File No. 835.73/73

The Ambassador in Argentina ( Stimson ) to the Secretary of State

[Telegram]

Your March 29, 7 p.m., and March 29, 6 p.m. With regard to the application made by the Central & South American Telegraph Co. on March 8, 1917, to the Argentine Government for the naming of a landing site for their cables from Brazil to Argentina, and the further application to the same effect made by the company in October last, I have, as instructed by the Department, made requests of the Foreign Office that its reply in the matter be made as soon as possible.

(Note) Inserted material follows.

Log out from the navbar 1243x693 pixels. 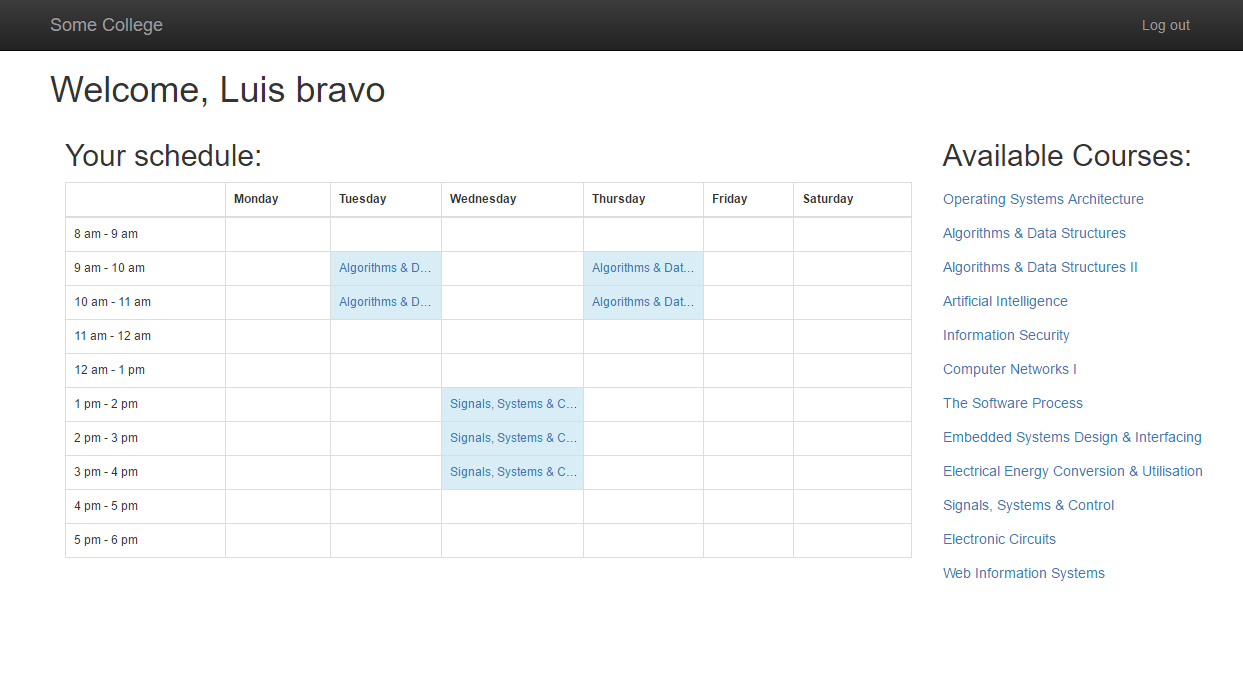pyautogui.click(x=1166, y=25)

In regard to the instructions contained in the Department’s March 29, 7 p.m., regarding the discrimination permitted by the. Argentine Government against cables received from North America destined for Brazil. I have discussed the matter fully with the company’s manager here. He is of the opinion, in which I entirely concur, that [Page 42] the matter is one which at present calls for a protest by the company to the Ministry of the Interior, and if necessary, subsequent legal action, with the Embassy’s intervention as the ultimate remedy. It will be remembered that the company in 1898, by legal action against even higher discriminatory rates in use by the Western Telegraph Co., obtained a favorable decision from the Argentine courts and a resultant closing of the Western Telegraph Co.’s operations for a period of nine months. Moreover, and as it seems to me of greater value in the argument against the Embassy’s present intervention in the latter matter, as the Department has already been advised, the Embassy is at present endeavoring to the best of its ability to assist the company in obtaining the permission from the Argentine Government which it requested on February 20 last to lay a cable from Argentina to Montevideo. This concession in any case will automatically solve the problem of the transportation of the cables from North America to Uruguay and Brazil, and will probably also entail the selection by the Government of the desired landing site.

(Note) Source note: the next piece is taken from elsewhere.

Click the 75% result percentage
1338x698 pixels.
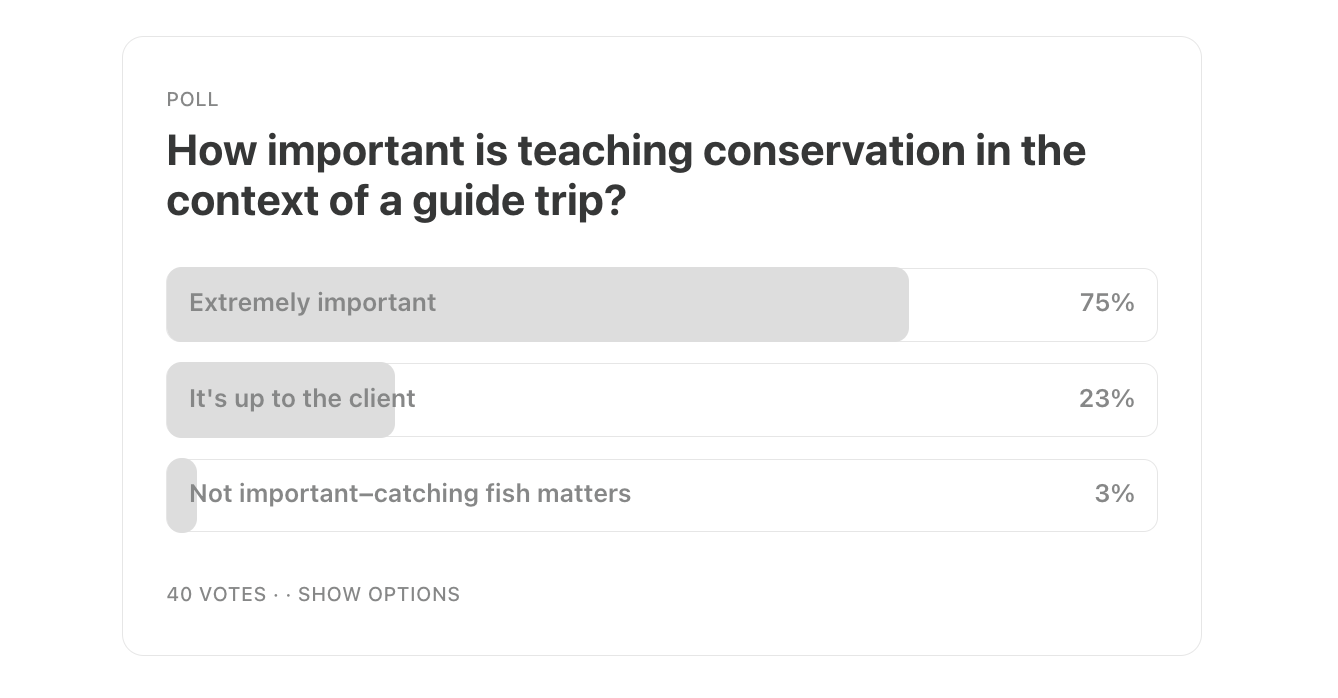tap(1106, 303)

I have requested an interview of the President to lay the matter of the desired concession before him in case events take any unfavorable turning in regard to the granting of the concession. But from conversation with the Minister of Foreign Affairs, I believe that the matter is receiving favorable consideration; and I fear that if the Embassy at this time puts in too many requests regarding the company’s projects, the issues will become confused and the main feature desired, that of the right to lay cables from Argentina to Montevideo, which will solve the other problems, may be rejected and some minor points at issue be conceded.